One of the great things about being on summer vacation in a city that is a tourist destination, is the fact that loads of well… tourists are there. Granted, this year you could definitely feel less people around than usual, but still, some people definitely did arrive. The specific city in question by the way is Rovinj, in Croatia. Rovinj has been my summer (or end of summer) destination for basically the entirety of my life.

If a city has tourists then that also means you can see a lot of foreign car licence plates. Since I was little I always loved checking out car licence plates, wondering which Croatian city the car is from. It’s even better with foreign licence plates. It’s closely tied with my general love for foreign languages and countries, and it’s always exciting figuring out which country the cars are from. The younger me was obsessing over artists from certain European countries, and every time I saw a licence plate from the same country as those artists, I got excited because “it’s X artist’s country” and “they probably know about X artist”.

These days I still get kinda happy seeing licence plates from countries I’m especially fond of. But checking out the plates also gives me a general estimation of how many people from certain countries are in the city. For example, this year I got the impression that I saw a bit more danish licence plates than usual. Definitely less italian plates than usual, czech and polish too. The Netherlands had standardly high numbers, similar with Germany. It’s something interesting to think about.

Another thing that’s always exciting is seeing some licence plates that I don’t actually have the chance to see too often here. This year the best example of that was when I saw a car from Monaco. I think that in my over 10 years of being overly interested in foreign car licence plates, I’ve never seen a Monaco licence plate till now. Sadly I don’t remember ever seeing a Japanese licence plate.

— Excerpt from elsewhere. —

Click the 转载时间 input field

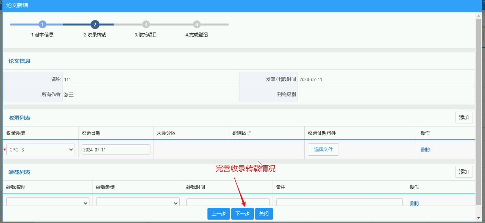(228, 202)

But that will happen when I’ll be in the country itself *winks*

Sometimes licence plates can be misleading. I’m looking at you Switzerland. Their plates at the front have zero indication of the country, which sometimes made me think I’m witnessing a “rare” licence plate from a country I don’t often see here. Till I see the back of the car which confirms it is Switzerland. It’s a mistake which I don’t really do these days anymore though.

Speaking of designs, I always wondered why was The Netherlands (almost) the only country that uses yellow licence plates. I find it cool because it makes them easily distinguishable. Apparently the reason is that you could take more clearer pictures of the licence plate in the dark. Makes sense.

Seeing danish licence plates in 2014 was extra exciting…

Belgium’s design confused me in the past because some had a red background and white letters with a huge B, while others had a white background and red letters with a “normal sized” B. This year I think I saw exclusively the latter edition. Denmark’s plates are kinda simple, black text, white background and red border, but that red border gives it an extra fine touch that makes it look more beautiful than say Austria, which similarly has red borders.

Slovenia also takes good use of its licence plate borders – I like the green color. It’s a licence plate I see regularly around this place since Slovenia is literally 15 minutes away from it.

So what country has your favorite car licence plates? Does anyone else pay so much attention to those things? Feel free to let me know in the comments!